EXERCISE OBJECTIVE
Copy word for word the lines below, from the one containing "Click Copy Code Syntax (WEB) action" through the last line, both included. Leave the pictures out.

SUPPLIED MATERIAL
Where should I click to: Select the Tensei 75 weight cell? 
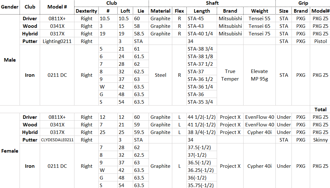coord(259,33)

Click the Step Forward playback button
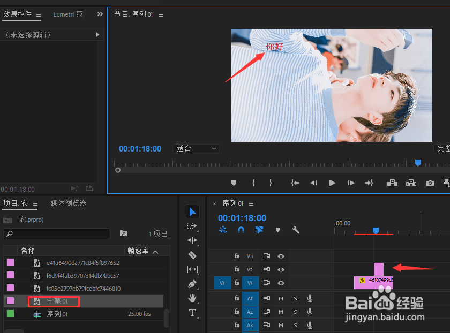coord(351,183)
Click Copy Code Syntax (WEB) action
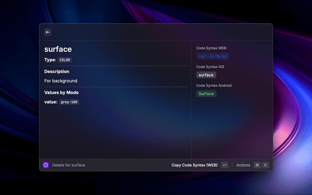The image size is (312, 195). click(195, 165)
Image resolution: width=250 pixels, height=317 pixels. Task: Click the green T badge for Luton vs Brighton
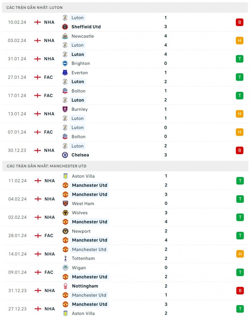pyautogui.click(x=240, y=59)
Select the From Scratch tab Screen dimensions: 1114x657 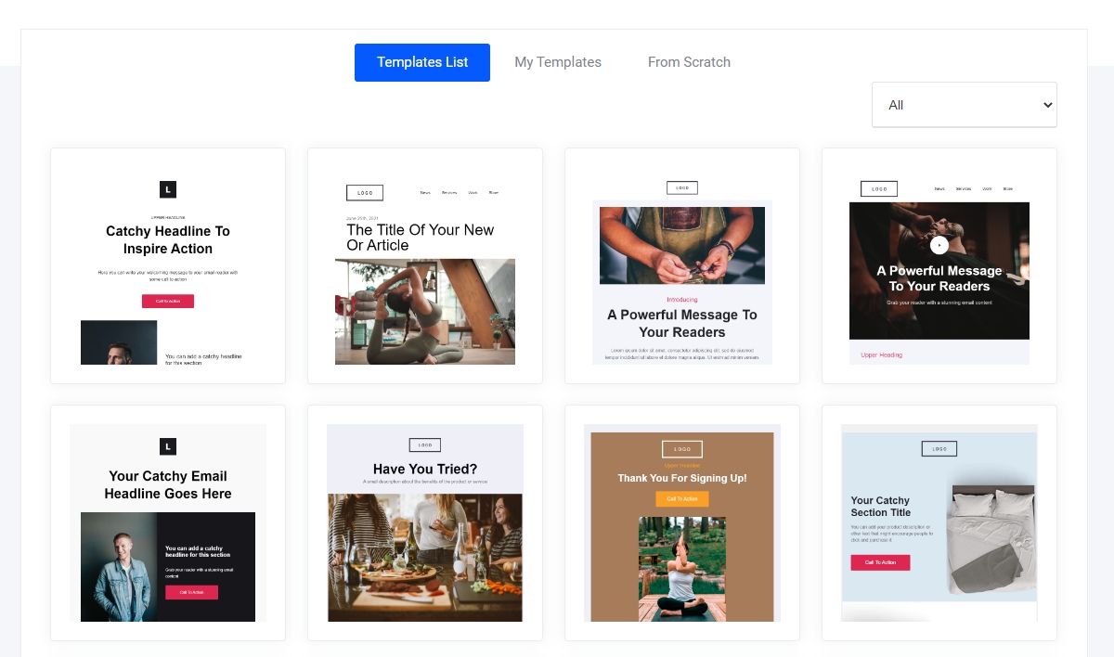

EXERCISE SOLUTION
Click Copy Code Syntax (WEB) action
The image size is (312, 195). click(195, 165)
Image resolution: width=250 pixels, height=317 pixels. Task: Click the green T badge for Luton vs Brighton
pyautogui.click(x=240, y=59)
Select the From Scratch tab Screen dimensions: 1114x657 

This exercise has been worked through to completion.